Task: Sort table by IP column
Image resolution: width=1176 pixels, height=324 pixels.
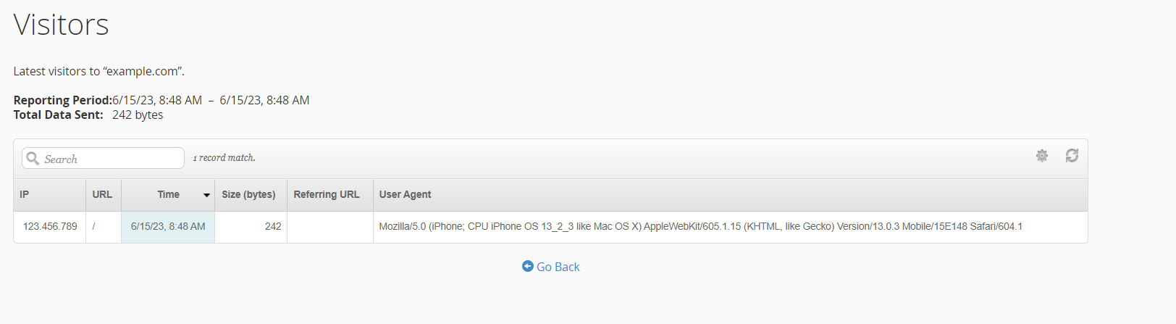Action: click(x=25, y=194)
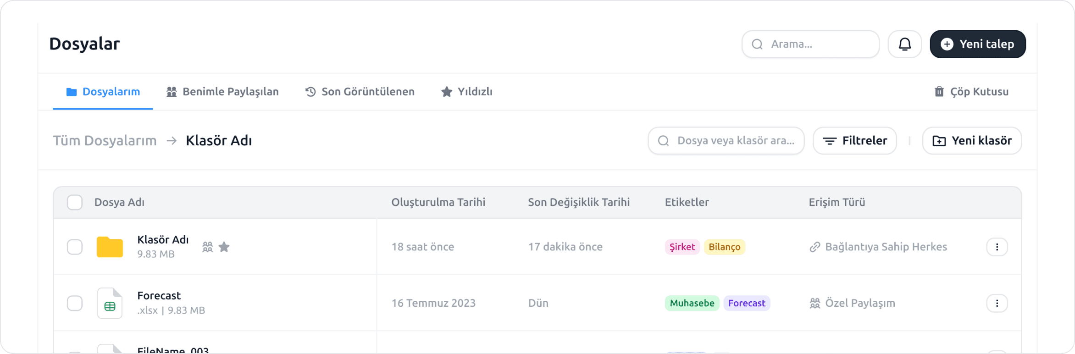Open the Son Görüntülenen tab
The height and width of the screenshot is (354, 1075).
pos(360,92)
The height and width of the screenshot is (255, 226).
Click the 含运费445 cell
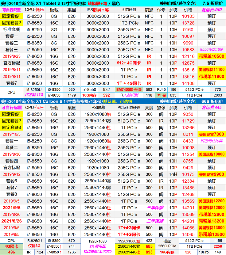point(212,108)
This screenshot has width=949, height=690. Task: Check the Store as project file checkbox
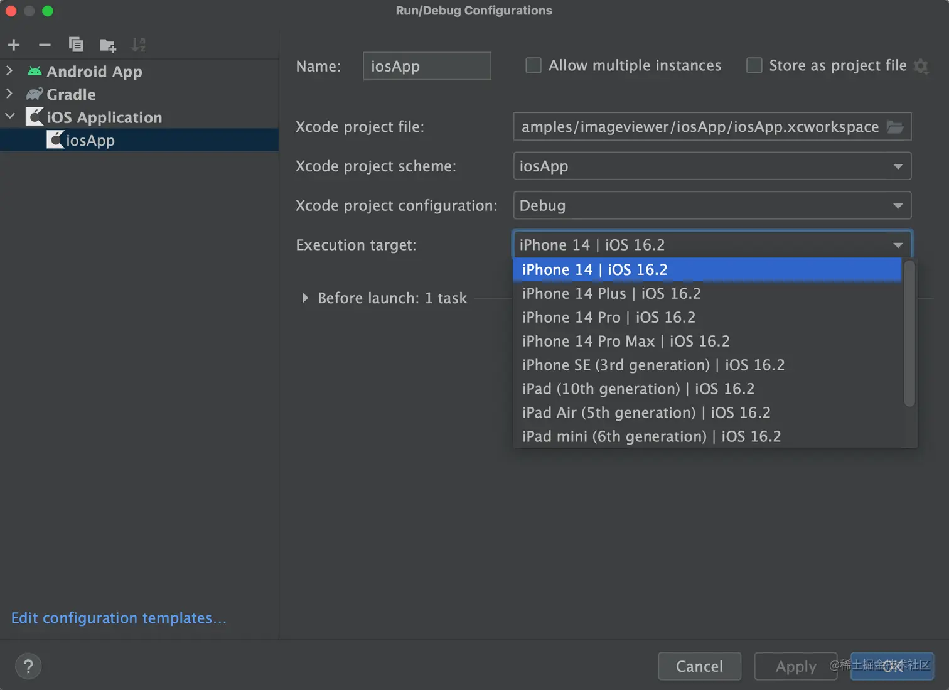pos(754,65)
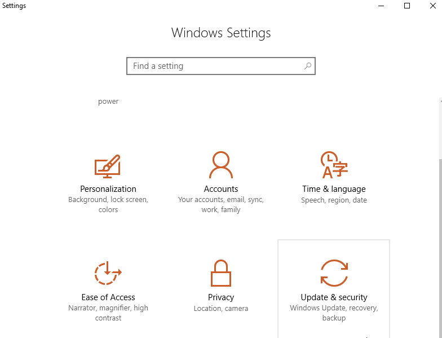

=======

### PROBLEM STATEMENT
Each record must be quoted in full and exactly. Do not include the pictures.

### RESPONSE AREA
Task: Sort table by IP column
Image resolution: width=1176 pixels, height=324 pixels.
Action: click(x=25, y=194)
Open the Son Görüntülenen tab
The height and width of the screenshot is (354, 1075).
pos(360,92)
The height and width of the screenshot is (255, 226).
Click the 含运费445 cell
point(212,108)
This screenshot has width=949, height=690. Task: Check the Store as project file checkbox
pos(754,65)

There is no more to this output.